If Johnny can eat one apple in five minutes, how many apples can he eat in sixty minutes? If you do the math you get twelve apples, but Johnny's mother knows better because she's a realist. She knows he's going to start slowing down on the second apple and his little stomach—which is smaller than his eyes—will probably not accommodate the third apple.

Johnny's stomach has its limits. Johnny might be able to imagine eating twelve apples in one hour, and he might bet his lunch money that he's going to do it—but we know better. (Don't try this bet against Paul Newman, however. In Cool Hand Luke, he bet his prison inmates that he could eat fifty hard-boiled eggs, and won— which just proves that you shouldn't underestimate limits either.)

Knowing your limits is an important aspect of thinking about a problem. When you plan a long trip, you have to allow for a number of limits including the size of your gas tank, the speed limit, your budget, even your physical limitations.

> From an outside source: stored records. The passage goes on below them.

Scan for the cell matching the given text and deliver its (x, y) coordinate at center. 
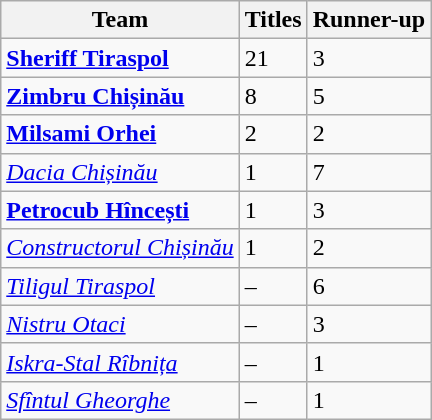
Runner-up (369, 20)
Dacia Chișinău (120, 172)
6 (369, 286)
Titles (273, 20)
Milsami Orhei (120, 134)
Sheriff Tiraspol (120, 58)
8 (273, 96)
Iskra-Stal Rîbnița (120, 362)
Constructorul Chișinău (120, 248)
Petrocub Hîncești (120, 210)
Tiligul Tiraspol (120, 286)
Zimbru Chișinău (120, 96)
Sfîntul Gheorghe (120, 400)
5 (369, 96)
7 (369, 172)
Nistru Otaci (120, 324)
21 (273, 58)
Team (120, 20)
Search for the cell housing the specified text and yield its [X, Y] center coordinate. 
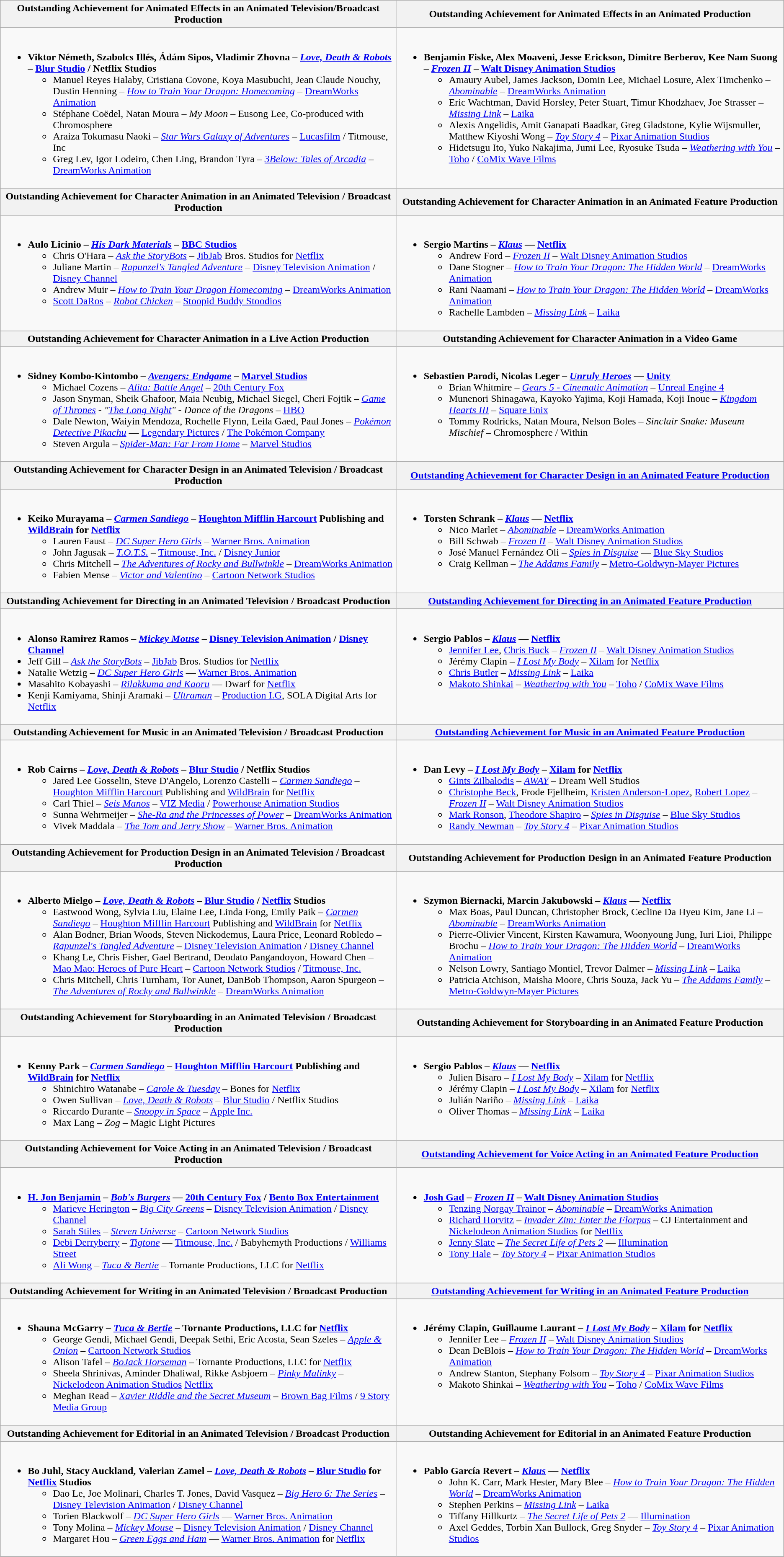
Outstanding Achievement for Writing in an Animated Television / Broadcast Production [199, 1290]
Outstanding Achievement for Editorial in an Animated Feature Production [590, 1433]
Outstanding Achievement for Writing in an Animated Feature Production [590, 1290]
Outstanding Achievement for Storyboarding in an Animated Feature Production [590, 1023]
Outstanding Achievement for Character Design in an Animated Feature Production [590, 475]
Outstanding Achievement for Directing in an Animated Feature Production [590, 601]
Outstanding Achievement for Character Animation in a Live Action Production [199, 338]
Outstanding Achievement for Production Design in an Animated Feature Production [590, 857]
Outstanding Achievement for Voice Acting in an Animated Television / Broadcast Production [199, 1153]
Outstanding Achievement for Voice Acting in an Animated Feature Production [590, 1153]
Outstanding Achievement for Storyboarding in an Animated Television / Broadcast Production [199, 1023]
Outstanding Achievement for Animated Effects in an Animated Television/Broadcast Production [199, 14]
Outstanding Achievement for Music in an Animated Feature Production [590, 732]
Outstanding Achievement for Character Animation in an Animated Television / Broadcast Production [199, 202]
Outstanding Achievement for Directing in an Animated Television / Broadcast Production [199, 601]
Outstanding Achievement for Animated Effects in an Animated Production [590, 14]
Outstanding Achievement for Editorial in an Animated Television / Broadcast Production [199, 1433]
Outstanding Achievement for Production Design in an Animated Television / Broadcast Production [199, 857]
Outstanding Achievement for Character Animation in an Animated Feature Production [590, 202]
Outstanding Achievement for Music in an Animated Television / Broadcast Production [199, 732]
Outstanding Achievement for Character Animation in a Video Game [590, 338]
Outstanding Achievement for Character Design in an Animated Television / Broadcast Production [199, 475]
Locate the cell with the specified text and output its [X, Y] center coordinate. 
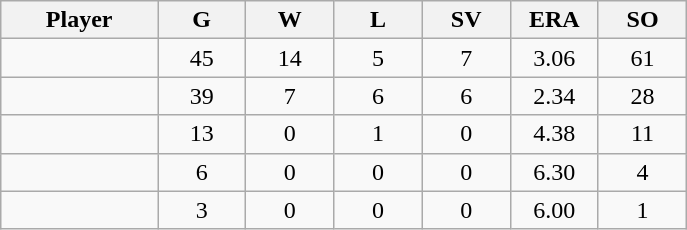
61 [642, 58]
ERA [554, 20]
39 [202, 96]
11 [642, 134]
6.00 [554, 210]
5 [378, 58]
W [290, 20]
28 [642, 96]
L [378, 20]
6.30 [554, 172]
45 [202, 58]
2.34 [554, 96]
3 [202, 210]
3.06 [554, 58]
14 [290, 58]
Player [80, 20]
4 [642, 172]
SV [466, 20]
G [202, 20]
13 [202, 134]
SO [642, 20]
4.38 [554, 134]
Pinpoint the cell where the given text exists, returning its [x, y] midpoint coordinate. 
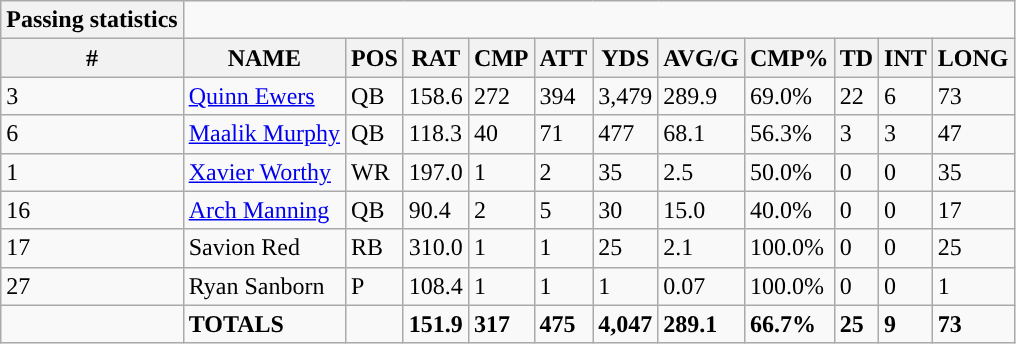
108.4 [436, 286]
RAT [436, 58]
TD [856, 58]
ATT [564, 58]
317 [501, 324]
RB [375, 248]
CMP [501, 58]
INT [906, 58]
66.7% [789, 324]
394 [564, 96]
CMP% [789, 58]
310.0 [436, 248]
TOTALS [264, 324]
3,479 [626, 96]
475 [564, 324]
158.6 [436, 96]
NAME [264, 58]
30 [626, 210]
WR [375, 172]
118.3 [436, 134]
69.0% [789, 96]
16 [92, 210]
2.1 [702, 248]
Savion Red [264, 248]
0.07 [702, 286]
151.9 [436, 324]
40.0% [789, 210]
90.4 [436, 210]
47 [973, 134]
# [92, 58]
Xavier Worthy [264, 172]
2.5 [702, 172]
POS [375, 58]
Ryan Sanborn [264, 286]
9 [906, 324]
22 [856, 96]
4,047 [626, 324]
15.0 [702, 210]
40 [501, 134]
71 [564, 134]
LONG [973, 58]
Arch Manning [264, 210]
272 [501, 96]
289.1 [702, 324]
AVG/G [702, 58]
197.0 [436, 172]
477 [626, 134]
YDS [626, 58]
Quinn Ewers [264, 96]
50.0% [789, 172]
289.9 [702, 96]
Passing statistics [92, 20]
27 [92, 286]
Maalik Murphy [264, 134]
P [375, 286]
56.3% [789, 134]
68.1 [702, 134]
5 [564, 210]
From the cell containing the given text, extract its center point as [x, y] coordinate. 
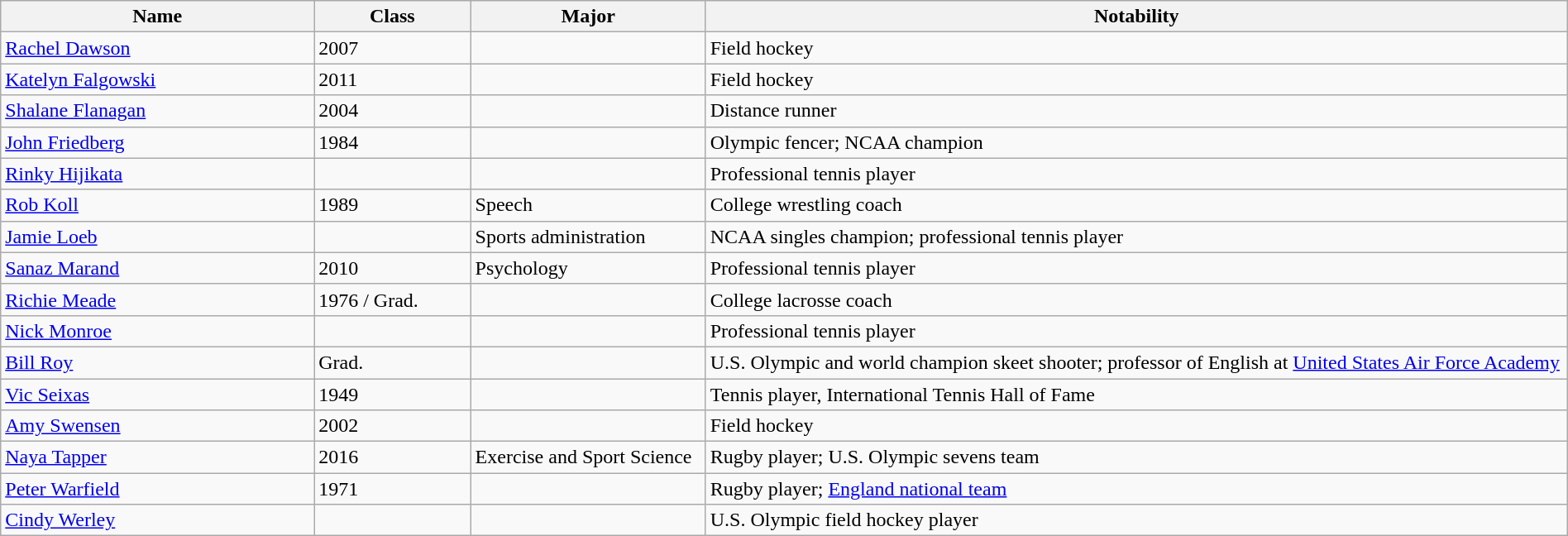
Bill Roy [157, 362]
Speech [588, 205]
1976 / Grad. [392, 299]
Class [392, 17]
Psychology [588, 268]
Tennis player, International Tennis Hall of Fame [1136, 394]
Exercise and Sport Science [588, 457]
Richie Meade [157, 299]
Naya Tapper [157, 457]
Name [157, 17]
Katelyn Falgowski [157, 79]
Rugby player; U.S. Olympic sevens team [1136, 457]
Distance runner [1136, 111]
Rachel Dawson [157, 48]
Rob Koll [157, 205]
College wrestling coach [1136, 205]
2004 [392, 111]
2002 [392, 426]
Shalane Flanagan [157, 111]
Jamie Loeb [157, 237]
2010 [392, 268]
College lacrosse coach [1136, 299]
U.S. Olympic field hockey player [1136, 520]
1989 [392, 205]
Sanaz Marand [157, 268]
Grad. [392, 362]
1949 [392, 394]
Nick Monroe [157, 331]
2016 [392, 457]
Rugby player; England national team [1136, 489]
1984 [392, 142]
2011 [392, 79]
1971 [392, 489]
2007 [392, 48]
John Friedberg [157, 142]
Olympic fencer; NCAA champion [1136, 142]
Sports administration [588, 237]
NCAA singles champion; professional tennis player [1136, 237]
Major [588, 17]
Cindy Werley [157, 520]
Rinky Hijikata [157, 174]
Vic Seixas [157, 394]
Amy Swensen [157, 426]
Notability [1136, 17]
U.S. Olympic and world champion skeet shooter; professor of English at United States Air Force Academy [1136, 362]
Peter Warfield [157, 489]
Locate the cell with the specified text and output its [x, y] center coordinate. 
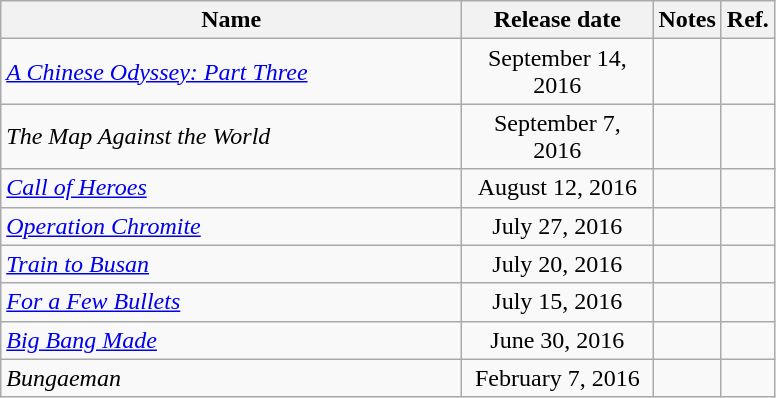
Big Bang Made [232, 340]
Train to Busan [232, 264]
July 27, 2016 [558, 226]
Bungaeman [232, 378]
Name [232, 20]
July 20, 2016 [558, 264]
For a Few Bullets [232, 302]
June 30, 2016 [558, 340]
Notes [687, 20]
Operation Chromite [232, 226]
August 12, 2016 [558, 188]
September 7, 2016 [558, 136]
February 7, 2016 [558, 378]
Release date [558, 20]
The Map Against the World [232, 136]
Call of Heroes [232, 188]
July 15, 2016 [558, 302]
September 14, 2016 [558, 72]
A Chinese Odyssey: Part Three [232, 72]
Ref. [748, 20]
Scan for the cell matching the given text and deliver its (x, y) coordinate at center. 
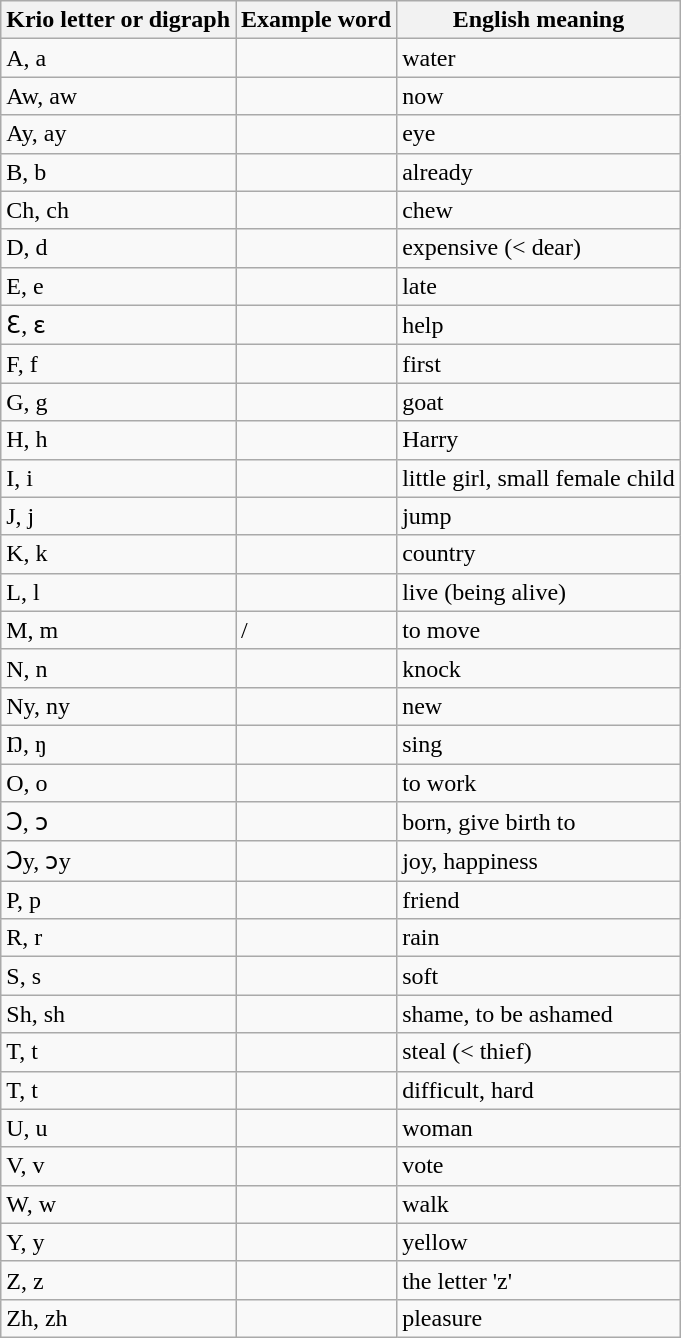
new (539, 706)
L, l (118, 592)
Harry (539, 440)
Y, y (118, 1242)
I, i (118, 478)
to move (539, 630)
Ch, ch (118, 210)
the letter 'z' (539, 1280)
friend (539, 900)
E, e (118, 286)
H, h (118, 440)
rain (539, 938)
to work (539, 783)
Ny, ny (118, 706)
difficult, hard (539, 1090)
late (539, 286)
shame, to be ashamed (539, 1014)
/ (316, 630)
W, w (118, 1204)
M, m (118, 630)
A, a (118, 58)
yellow (539, 1242)
country (539, 554)
Ŋ, ŋ (118, 744)
O, o (118, 783)
expensive (< dear) (539, 248)
Zh, zh (118, 1318)
Z, z (118, 1280)
P, p (118, 900)
now (539, 96)
R, r (118, 938)
already (539, 172)
Aw, aw (118, 96)
vote (539, 1166)
steal (< thief) (539, 1052)
F, f (118, 364)
live (being alive) (539, 592)
water (539, 58)
Ɛ, ɛ (118, 325)
sing (539, 744)
V, v (118, 1166)
chew (539, 210)
first (539, 364)
joy, happiness (539, 861)
S, s (118, 976)
U, u (118, 1128)
N, n (118, 668)
Krio letter or digraph (118, 20)
woman (539, 1128)
help (539, 325)
goat (539, 402)
little girl, small female child (539, 478)
jump (539, 516)
J, j (118, 516)
eye (539, 134)
G, g (118, 402)
B, b (118, 172)
pleasure (539, 1318)
knock (539, 668)
walk (539, 1204)
Ɔy, ɔy (118, 861)
K, k (118, 554)
D, d (118, 248)
Sh, sh (118, 1014)
Ɔ, ɔ (118, 822)
English meaning (539, 20)
soft (539, 976)
Example word (316, 20)
born, give birth to (539, 822)
Ay, ay (118, 134)
Identify which cell holds the provided text, then report its [x, y] central coordinate. 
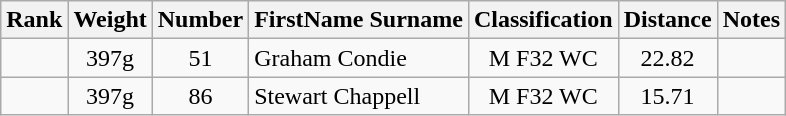
FirstName Surname [359, 20]
Weight [110, 20]
Rank [34, 20]
Classification [543, 20]
86 [200, 96]
22.82 [668, 58]
Graham Condie [359, 58]
Notes [751, 20]
Distance [668, 20]
15.71 [668, 96]
51 [200, 58]
Number [200, 20]
Stewart Chappell [359, 96]
Find where the given text appears and provide that cell's center as [x, y] coordinate. 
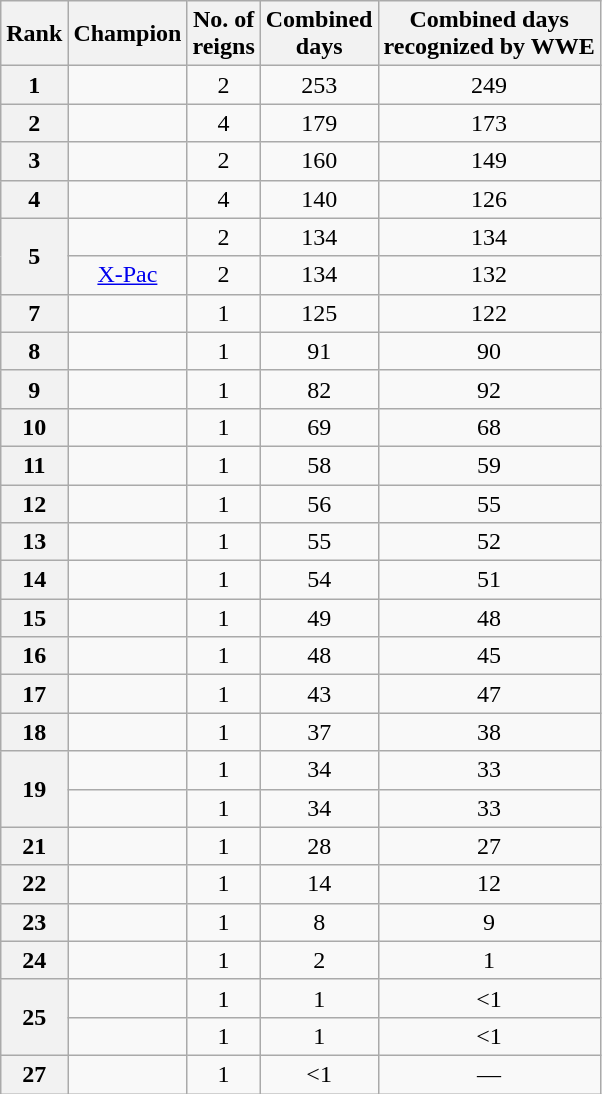
38 [489, 732]
45 [489, 656]
— [489, 1074]
17 [34, 694]
140 [319, 199]
28 [319, 846]
24 [34, 960]
15 [34, 618]
92 [489, 389]
X-Pac [128, 275]
47 [489, 694]
122 [489, 313]
Rank [34, 34]
18 [34, 732]
90 [489, 351]
149 [489, 161]
43 [319, 694]
19 [34, 789]
91 [319, 351]
49 [319, 618]
51 [489, 580]
25 [34, 1017]
173 [489, 123]
160 [319, 161]
56 [319, 503]
132 [489, 275]
37 [319, 732]
69 [319, 427]
126 [489, 199]
249 [489, 85]
21 [34, 846]
58 [319, 465]
3 [34, 161]
16 [34, 656]
No. ofreigns [224, 34]
22 [34, 884]
253 [319, 85]
125 [319, 313]
7 [34, 313]
Champion [128, 34]
23 [34, 922]
13 [34, 542]
10 [34, 427]
11 [34, 465]
52 [489, 542]
Combineddays [319, 34]
179 [319, 123]
68 [489, 427]
59 [489, 465]
82 [319, 389]
54 [319, 580]
5 [34, 256]
Combined daysrecognized by WWE [489, 34]
Search for the cell housing the specified text and yield its (x, y) center coordinate. 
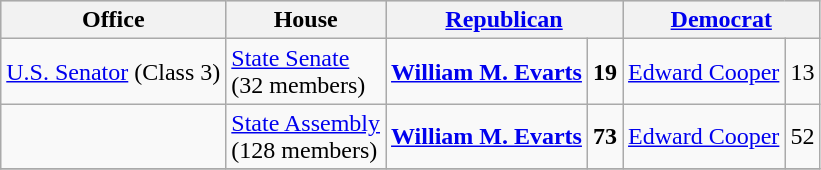
Office (114, 20)
52 (802, 136)
Democrat (722, 20)
19 (604, 72)
U.S. Senator (Class 3) (114, 72)
Republican (504, 20)
13 (802, 72)
73 (604, 136)
State Senate (32 members) (306, 72)
House (306, 20)
State Assembly (128 members) (306, 136)
Detect which cell encompasses the target text, then output its [X, Y] center coordinate. 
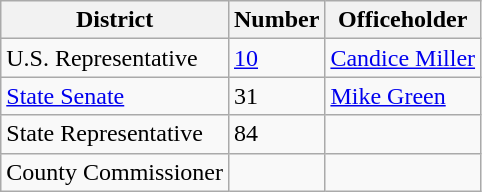
84 [276, 134]
31 [276, 96]
Candice Miller [403, 58]
Mike Green [403, 96]
Officeholder [403, 20]
State Senate [115, 96]
U.S. Representative [115, 58]
State Representative [115, 134]
District [115, 20]
Number [276, 20]
10 [276, 58]
County Commissioner [115, 172]
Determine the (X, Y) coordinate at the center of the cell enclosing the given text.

In rocket science, these limits are extraordinarily important. The amount of onboard propellant determines how long a spacecraft can continue to operate in space. In the multi-ton (mobile home sized) communications satellites that make MTV possible, the value of one year's worth of propellant is over \$100 million. That's just for one hundred pounds of propellant. The satellite itself is worth \$1 billion—until it runs out of precious station-keeping propellant, when its value goes down to zero. Then another satellite has to be launched into a 22,000-mile-high orbit. Amazingly, several of these satellites are launched every year.

When Armstrong and Aldrin landed on the moon, they had to deal with some very serious limits. They had to land softly enough to avoid damaging their spacecraft, they had to avoid obstacles, and they had to do it quickly—before their propellant ran out—or they'd fall to their deaths on the lunar surface.

Unfortunately, the Apollo 11 lunar module missed its landing site by four miles (due to a one inch per second velocity error at the beginning of their descent orbit), and Neil and Buzz found themselves hovering over a boulder-strewn field. They had a fuel gauge that was as inaccurate as the one in your car. (We can go to the moon, but why can't we make an accurate gas gauge?) Mission Control back in Houston anxiously called out, "sixty seconds," their estimate of how much longer the fuel would last. Then, "Thirty seconds." Then they waited and listened. Buzz Aldrin read off altitudes and descent speeds, "forty feet, two and a half down. Picking up some dust."

By this time the fuel gauge was on empty. But you know when your car's gas gauge is on empty how it might still have a gallon left—or it might be bone dry? It depends on the car. The lunar module fuel gauge had an error of about 2 percent—and it was registering empty. They could run out of fuel at any second.

Finally Neil Armstrong called out, "Houston, Tranquility Base here. The Eagle has landed."

To which Mission Control replied, "Roger, Tranquility, we copy you on the ground. You've got a bunch of guys about to turn blue. We're breathing again. Thanks a lot."

So the moral of our story is that when you try to solve problems that have all sorts of limits, you are thinking like the rocket scientists and the astronauts who made the first landing on the moon happen. It is easy and fun to say, "Think outside of the box," and there is a time for that kind of thinking. But when you want to get real, you have to stay inside the constraint box—that's where the challenge is.